Task: Your job is to retype all of the data word for word, leaving every image out.

Data for review:
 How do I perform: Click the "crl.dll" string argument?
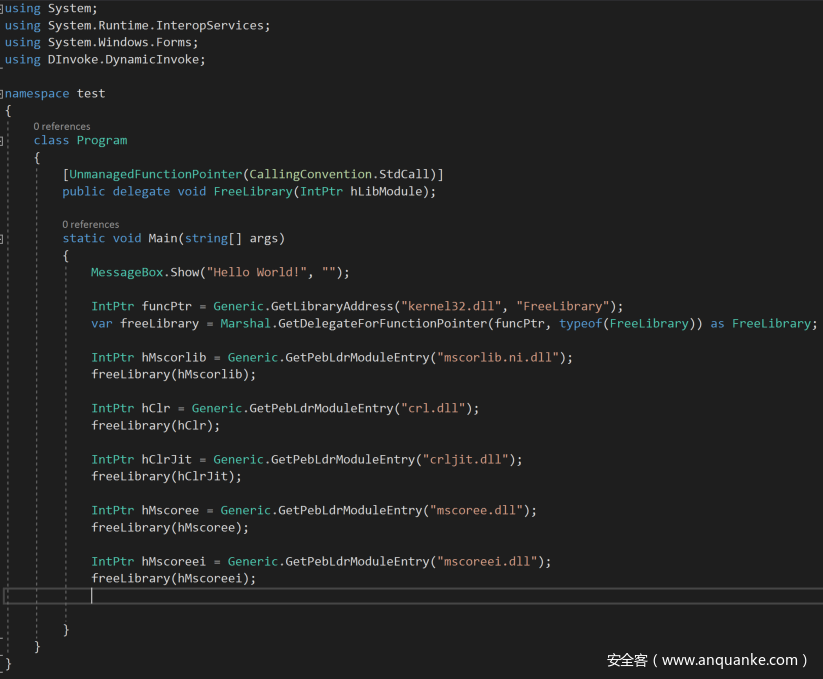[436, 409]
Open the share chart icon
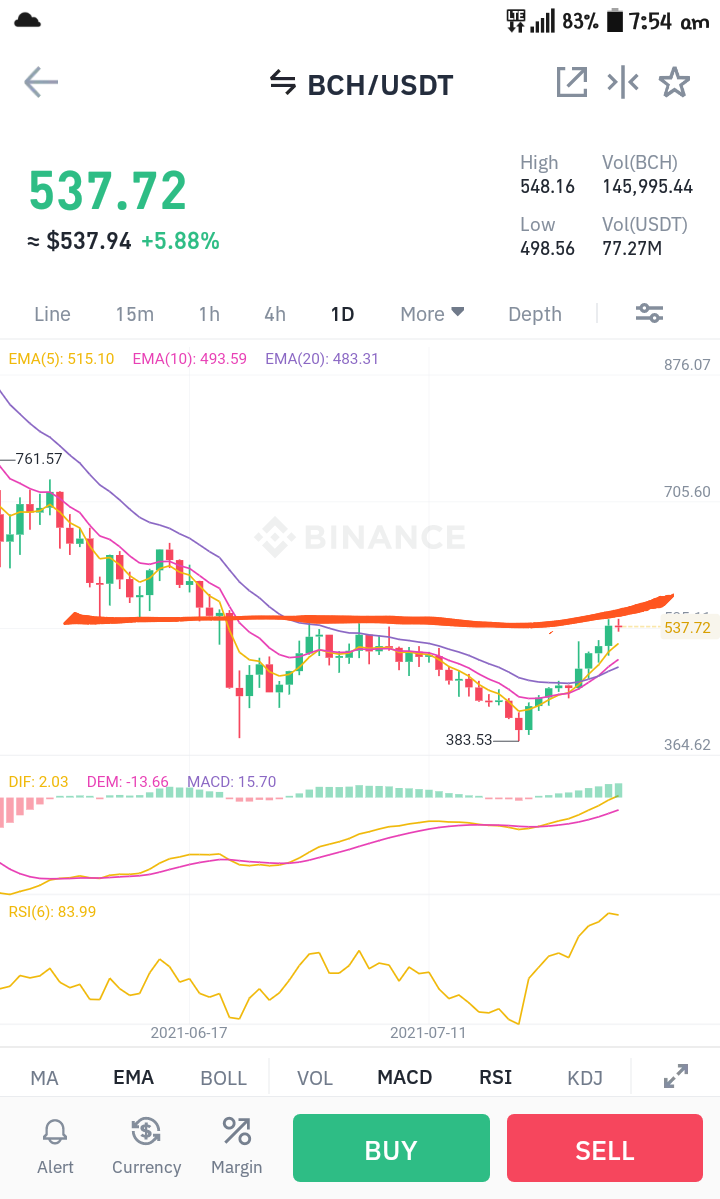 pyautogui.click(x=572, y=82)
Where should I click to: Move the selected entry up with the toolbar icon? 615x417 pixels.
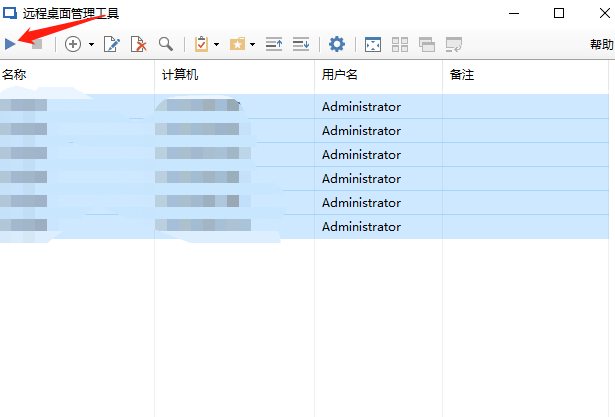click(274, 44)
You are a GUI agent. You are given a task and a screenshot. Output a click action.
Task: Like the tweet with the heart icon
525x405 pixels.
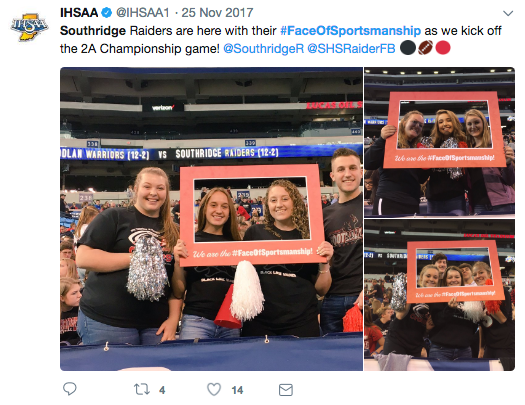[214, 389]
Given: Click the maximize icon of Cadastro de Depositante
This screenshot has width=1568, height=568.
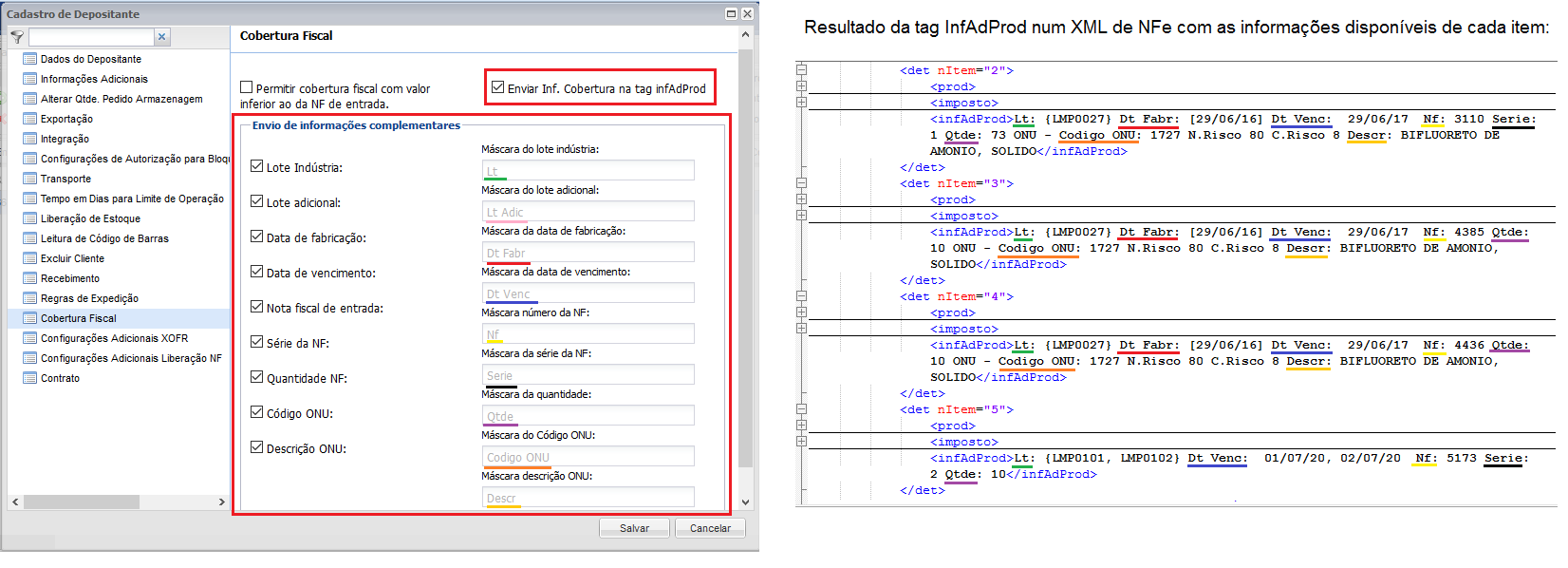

Task response:
 How do I perform: Click the "crl.dll" string argument?
[436, 409]
Open the share chart icon
 pyautogui.click(x=572, y=82)
Where should I click to: Move the selected entry up with the toolbar icon? 615x417 pixels.
click(274, 44)
You are a GUI agent. You are given a task and a screenshot. Output a click action.
Task: Like the tweet with the heart icon
525x405 pixels.
[214, 389]
Given: Click the maximize icon of Cadastro de Depositante
This screenshot has width=1568, height=568.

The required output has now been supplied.